Andrés, un niño español de 7 años, sufría de una severa anemia congénita. Su vida estaba en peligro. El pasado 13 de marzo, los médicos que lo atienden informaron que el pequeño Andrés ha logrado superar su enfermedad, gracias al trasplante de sangre del cordón umbilical de su hermano Javier, nacido el 14 de octubre del año pasado.
Desde ahora, este niño ya no tendrá que recibir transfusiones de sangre para poder sobrevivir. Hasta aquí todo suena bien, pero, ¿hay algo malo en un “bebé medicina”?
Aunque nos alegramos mucho por Andrés, no podemos dejar de lado los aspectos éticos de esta proeza científica. El proyecto inició en España, en 2006, con la aprobación de la Ley de Reproducción Asistida, que preveía la posibilidad de seleccionar embriones que pudieran curar enfermedades congénitas de sus hermanos.

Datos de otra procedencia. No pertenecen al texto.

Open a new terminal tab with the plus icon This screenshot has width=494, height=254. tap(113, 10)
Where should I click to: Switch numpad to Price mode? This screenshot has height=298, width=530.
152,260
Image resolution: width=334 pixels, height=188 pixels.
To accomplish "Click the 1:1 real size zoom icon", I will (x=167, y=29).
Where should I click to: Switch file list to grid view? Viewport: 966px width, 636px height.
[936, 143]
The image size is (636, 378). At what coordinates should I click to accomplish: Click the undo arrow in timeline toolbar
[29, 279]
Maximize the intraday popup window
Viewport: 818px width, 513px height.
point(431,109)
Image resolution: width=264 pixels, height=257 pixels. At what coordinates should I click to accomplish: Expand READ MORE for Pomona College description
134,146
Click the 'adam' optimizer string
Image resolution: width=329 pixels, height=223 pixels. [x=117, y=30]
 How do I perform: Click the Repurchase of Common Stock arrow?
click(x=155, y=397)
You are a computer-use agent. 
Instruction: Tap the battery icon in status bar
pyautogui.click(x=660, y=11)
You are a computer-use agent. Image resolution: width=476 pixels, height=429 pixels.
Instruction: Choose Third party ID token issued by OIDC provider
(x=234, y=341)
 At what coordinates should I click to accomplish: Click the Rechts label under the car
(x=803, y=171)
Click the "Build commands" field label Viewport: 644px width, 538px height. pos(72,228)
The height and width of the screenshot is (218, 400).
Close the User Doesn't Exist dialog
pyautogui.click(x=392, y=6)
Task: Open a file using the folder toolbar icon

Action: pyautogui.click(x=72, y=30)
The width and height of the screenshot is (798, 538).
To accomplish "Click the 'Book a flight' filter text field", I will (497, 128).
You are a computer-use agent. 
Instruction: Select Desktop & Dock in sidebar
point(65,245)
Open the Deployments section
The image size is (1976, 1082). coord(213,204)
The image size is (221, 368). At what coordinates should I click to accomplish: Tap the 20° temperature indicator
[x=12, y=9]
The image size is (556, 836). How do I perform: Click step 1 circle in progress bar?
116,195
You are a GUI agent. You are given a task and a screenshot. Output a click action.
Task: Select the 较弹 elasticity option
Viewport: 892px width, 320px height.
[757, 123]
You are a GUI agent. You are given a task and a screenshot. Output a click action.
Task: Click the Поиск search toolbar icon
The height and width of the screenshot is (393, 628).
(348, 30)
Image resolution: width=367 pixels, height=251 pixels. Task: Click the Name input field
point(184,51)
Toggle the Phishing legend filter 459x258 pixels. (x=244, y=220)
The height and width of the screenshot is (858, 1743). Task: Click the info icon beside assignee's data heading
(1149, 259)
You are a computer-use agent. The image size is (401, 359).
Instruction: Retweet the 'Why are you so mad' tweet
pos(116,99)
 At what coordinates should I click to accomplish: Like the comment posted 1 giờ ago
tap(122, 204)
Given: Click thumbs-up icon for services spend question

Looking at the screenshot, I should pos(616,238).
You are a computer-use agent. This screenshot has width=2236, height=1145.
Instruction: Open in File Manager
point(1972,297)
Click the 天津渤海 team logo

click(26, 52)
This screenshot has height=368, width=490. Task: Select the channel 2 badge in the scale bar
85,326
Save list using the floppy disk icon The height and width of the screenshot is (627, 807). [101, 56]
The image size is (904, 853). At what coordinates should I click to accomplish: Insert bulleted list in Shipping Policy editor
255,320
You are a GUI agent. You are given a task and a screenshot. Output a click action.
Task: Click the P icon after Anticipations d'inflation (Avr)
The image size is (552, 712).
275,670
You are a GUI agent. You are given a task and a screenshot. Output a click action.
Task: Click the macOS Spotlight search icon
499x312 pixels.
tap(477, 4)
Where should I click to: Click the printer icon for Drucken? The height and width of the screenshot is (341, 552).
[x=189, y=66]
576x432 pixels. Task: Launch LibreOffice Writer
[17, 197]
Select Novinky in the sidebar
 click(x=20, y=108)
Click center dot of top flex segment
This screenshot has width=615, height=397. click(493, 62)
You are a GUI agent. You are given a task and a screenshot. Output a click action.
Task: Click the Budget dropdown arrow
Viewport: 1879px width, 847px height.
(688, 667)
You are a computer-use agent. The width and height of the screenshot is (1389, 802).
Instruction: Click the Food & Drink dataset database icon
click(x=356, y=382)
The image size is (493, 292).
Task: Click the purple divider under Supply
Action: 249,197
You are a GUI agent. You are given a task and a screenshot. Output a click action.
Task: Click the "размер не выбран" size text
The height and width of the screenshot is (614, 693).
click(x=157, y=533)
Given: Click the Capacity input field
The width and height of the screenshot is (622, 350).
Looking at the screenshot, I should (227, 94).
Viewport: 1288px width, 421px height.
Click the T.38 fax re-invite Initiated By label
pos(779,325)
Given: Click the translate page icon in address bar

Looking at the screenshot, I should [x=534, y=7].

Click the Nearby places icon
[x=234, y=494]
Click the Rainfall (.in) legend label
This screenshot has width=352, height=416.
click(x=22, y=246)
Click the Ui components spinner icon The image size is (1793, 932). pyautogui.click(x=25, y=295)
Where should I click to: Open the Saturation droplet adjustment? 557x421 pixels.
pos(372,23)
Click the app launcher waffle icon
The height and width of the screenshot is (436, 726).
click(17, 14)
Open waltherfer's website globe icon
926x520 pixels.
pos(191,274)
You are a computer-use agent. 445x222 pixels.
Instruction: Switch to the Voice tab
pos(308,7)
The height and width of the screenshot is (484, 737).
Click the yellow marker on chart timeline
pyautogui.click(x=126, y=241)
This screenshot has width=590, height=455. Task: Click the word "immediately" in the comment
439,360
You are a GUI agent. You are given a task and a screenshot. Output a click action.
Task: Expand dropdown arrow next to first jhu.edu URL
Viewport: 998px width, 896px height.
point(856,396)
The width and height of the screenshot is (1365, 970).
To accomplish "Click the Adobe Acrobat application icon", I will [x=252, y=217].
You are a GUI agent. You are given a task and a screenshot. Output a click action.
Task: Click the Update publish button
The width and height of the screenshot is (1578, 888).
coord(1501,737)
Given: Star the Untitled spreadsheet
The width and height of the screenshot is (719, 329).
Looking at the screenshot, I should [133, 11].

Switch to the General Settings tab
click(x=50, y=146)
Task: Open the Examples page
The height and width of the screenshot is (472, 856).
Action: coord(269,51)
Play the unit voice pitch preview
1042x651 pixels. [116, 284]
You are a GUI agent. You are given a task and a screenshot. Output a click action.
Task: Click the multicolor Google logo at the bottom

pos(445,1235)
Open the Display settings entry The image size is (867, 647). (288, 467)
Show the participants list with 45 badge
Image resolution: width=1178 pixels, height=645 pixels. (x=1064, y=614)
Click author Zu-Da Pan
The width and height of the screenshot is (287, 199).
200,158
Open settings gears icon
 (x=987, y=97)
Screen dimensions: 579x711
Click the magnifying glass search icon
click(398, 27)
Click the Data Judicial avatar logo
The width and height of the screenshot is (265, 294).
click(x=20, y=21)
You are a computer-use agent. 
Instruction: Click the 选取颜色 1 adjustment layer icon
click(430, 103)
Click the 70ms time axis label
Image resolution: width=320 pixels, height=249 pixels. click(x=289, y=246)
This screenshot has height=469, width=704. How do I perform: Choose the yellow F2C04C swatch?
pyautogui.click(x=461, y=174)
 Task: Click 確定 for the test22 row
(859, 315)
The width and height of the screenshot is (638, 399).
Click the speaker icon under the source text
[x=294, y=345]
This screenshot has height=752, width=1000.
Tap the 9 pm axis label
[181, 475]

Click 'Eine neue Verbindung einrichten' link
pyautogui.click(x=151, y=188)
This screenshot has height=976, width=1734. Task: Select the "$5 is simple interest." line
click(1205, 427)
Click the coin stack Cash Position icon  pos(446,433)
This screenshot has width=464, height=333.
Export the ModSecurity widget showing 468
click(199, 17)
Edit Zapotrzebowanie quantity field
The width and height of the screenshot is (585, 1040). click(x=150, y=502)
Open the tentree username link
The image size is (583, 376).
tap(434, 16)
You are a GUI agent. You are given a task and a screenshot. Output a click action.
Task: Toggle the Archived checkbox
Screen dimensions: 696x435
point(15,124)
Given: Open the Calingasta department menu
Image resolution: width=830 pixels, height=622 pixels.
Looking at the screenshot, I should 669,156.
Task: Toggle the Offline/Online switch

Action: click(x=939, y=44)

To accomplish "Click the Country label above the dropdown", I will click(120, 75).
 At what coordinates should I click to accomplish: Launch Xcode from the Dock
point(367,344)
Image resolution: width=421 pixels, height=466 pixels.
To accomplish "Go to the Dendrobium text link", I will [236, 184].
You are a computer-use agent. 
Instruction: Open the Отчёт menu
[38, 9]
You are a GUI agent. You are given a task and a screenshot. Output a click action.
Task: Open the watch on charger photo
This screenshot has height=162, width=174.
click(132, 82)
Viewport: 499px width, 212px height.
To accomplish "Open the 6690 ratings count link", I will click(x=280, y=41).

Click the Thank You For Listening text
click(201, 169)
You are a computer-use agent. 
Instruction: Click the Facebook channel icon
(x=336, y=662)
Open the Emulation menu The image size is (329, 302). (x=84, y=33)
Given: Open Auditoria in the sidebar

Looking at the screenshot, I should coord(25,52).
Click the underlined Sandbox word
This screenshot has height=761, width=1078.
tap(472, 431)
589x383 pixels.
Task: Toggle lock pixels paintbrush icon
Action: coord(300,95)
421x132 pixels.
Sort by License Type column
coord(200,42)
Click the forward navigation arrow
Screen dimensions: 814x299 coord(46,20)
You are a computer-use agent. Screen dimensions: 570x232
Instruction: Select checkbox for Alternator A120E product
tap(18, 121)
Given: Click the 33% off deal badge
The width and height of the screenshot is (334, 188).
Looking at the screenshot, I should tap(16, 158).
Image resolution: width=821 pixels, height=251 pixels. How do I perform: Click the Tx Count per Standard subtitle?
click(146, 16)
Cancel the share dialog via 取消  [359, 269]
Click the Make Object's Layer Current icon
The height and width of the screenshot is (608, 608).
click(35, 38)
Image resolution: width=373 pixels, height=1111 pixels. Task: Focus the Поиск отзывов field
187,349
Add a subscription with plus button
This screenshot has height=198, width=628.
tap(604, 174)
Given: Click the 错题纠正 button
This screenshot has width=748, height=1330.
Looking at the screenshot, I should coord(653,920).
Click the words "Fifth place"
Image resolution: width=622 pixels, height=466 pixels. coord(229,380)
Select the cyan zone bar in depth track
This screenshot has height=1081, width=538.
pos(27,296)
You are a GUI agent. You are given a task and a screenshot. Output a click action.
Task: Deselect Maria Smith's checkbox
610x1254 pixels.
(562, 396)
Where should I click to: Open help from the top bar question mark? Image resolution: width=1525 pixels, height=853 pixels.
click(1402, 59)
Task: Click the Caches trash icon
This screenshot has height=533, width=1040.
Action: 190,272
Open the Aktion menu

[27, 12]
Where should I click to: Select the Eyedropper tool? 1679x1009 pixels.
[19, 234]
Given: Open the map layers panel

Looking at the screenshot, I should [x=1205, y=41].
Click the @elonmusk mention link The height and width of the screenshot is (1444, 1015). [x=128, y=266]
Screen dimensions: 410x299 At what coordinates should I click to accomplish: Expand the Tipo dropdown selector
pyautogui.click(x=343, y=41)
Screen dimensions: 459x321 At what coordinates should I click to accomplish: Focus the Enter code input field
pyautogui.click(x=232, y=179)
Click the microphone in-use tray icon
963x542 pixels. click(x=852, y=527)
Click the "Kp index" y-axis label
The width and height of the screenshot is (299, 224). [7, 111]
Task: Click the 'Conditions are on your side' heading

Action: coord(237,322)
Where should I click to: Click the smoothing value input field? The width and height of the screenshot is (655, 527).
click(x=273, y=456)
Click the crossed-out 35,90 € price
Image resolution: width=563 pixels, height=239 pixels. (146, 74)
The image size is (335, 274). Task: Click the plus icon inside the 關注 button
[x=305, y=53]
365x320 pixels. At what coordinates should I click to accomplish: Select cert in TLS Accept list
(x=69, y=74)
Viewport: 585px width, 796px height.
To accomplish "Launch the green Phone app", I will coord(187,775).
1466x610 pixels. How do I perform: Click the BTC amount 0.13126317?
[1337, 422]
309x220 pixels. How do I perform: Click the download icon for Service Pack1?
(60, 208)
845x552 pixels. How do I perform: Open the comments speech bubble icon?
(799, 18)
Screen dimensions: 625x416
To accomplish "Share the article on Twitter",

En el caso de este pequeño, el padecimiento hereditario era “beta talasemia”, que es una mala síntesis en la sangre, causada por un problema en el cromosoma 11; quienes la padecen no viven mucho tiempo.
La llamada “selección embrionaria” consiste en conseguir una importante cantidad de embriones mediante fecundación artificial; luego se analizan genéticamente, y se descartan tanto los que tienen el mismo padecimiento como los que no son compatibles con el hermano, aunque estén libres del gen dañino.
Al nacer el bebé, sus células madre se le transplantan a su hermano mayor. El organismo del niño más grande sustituye sus células dañadas con las nuevas, que tienen la carga genética sana. De este modo, queda curado totalmente, y en el caso de Andrés, quedó garantizada su vida por largos años.
El problema ético no reside en el modo de curación mediante células madre, tomadas de un hermano. La gravedad moral radica en que se generan nuevas vidas humanas mediante la fecundación “in vitro”, y en que la mayoría de ellas serán eliminadas –eufemismo, en vez de decir “serán asesinadas”–, o serán guardadas en un congelador.
El nacimiento de este “infante medicina” no esconde el hecho dramático de la eliminación de los embriones enfermos y eventualmente aquellos que, estando sanos, no eran compatibles genéticamente.
No se puede negar que el nacimiento de una persona humana ha venido acompañado de la destrucción de otras, sus propios hermanos, a los que se les ha privado del derecho fundamental a la vida, por no ser útiles desde la perspectiva técnica.
Para ilustrar la malicia moral de este procedimiento, pensemos en un caso hipotético: un grupo de 15 niños raptados para utilizar sus órganos. De ellos, sólo uno tendría condiciones para ser donador del cliente que pagó por uno de sus riñones, y entonces sus captores deciden matar a los otros 14. Es exactamente lo mismo, pues tanto un embrión como un menor de edad, ambos ya son seres humanos.
Además, en el planteamiento del “hermano medicamento” se comete una grave injusticia respecto a ese mismo niño, porque el criterio para dejarlo nacer consistió en que era el más útil para una posible curación. Se ha atropellado su derecho a ser amado como un fin en sí mismo y a no ser tratado como medio instrumental de utilidad técnica.
La dignidad del ser humano exige que los niños no sean “producidos” por interés, sino “procreados” por amor. Ciertamente, hay que curar a los enfermos, pero sin eliminar nunca para ello a nadie. Por eso, los planteamientos emotivos encaminados a justificar estas prácticas inhumanas son inaceptables.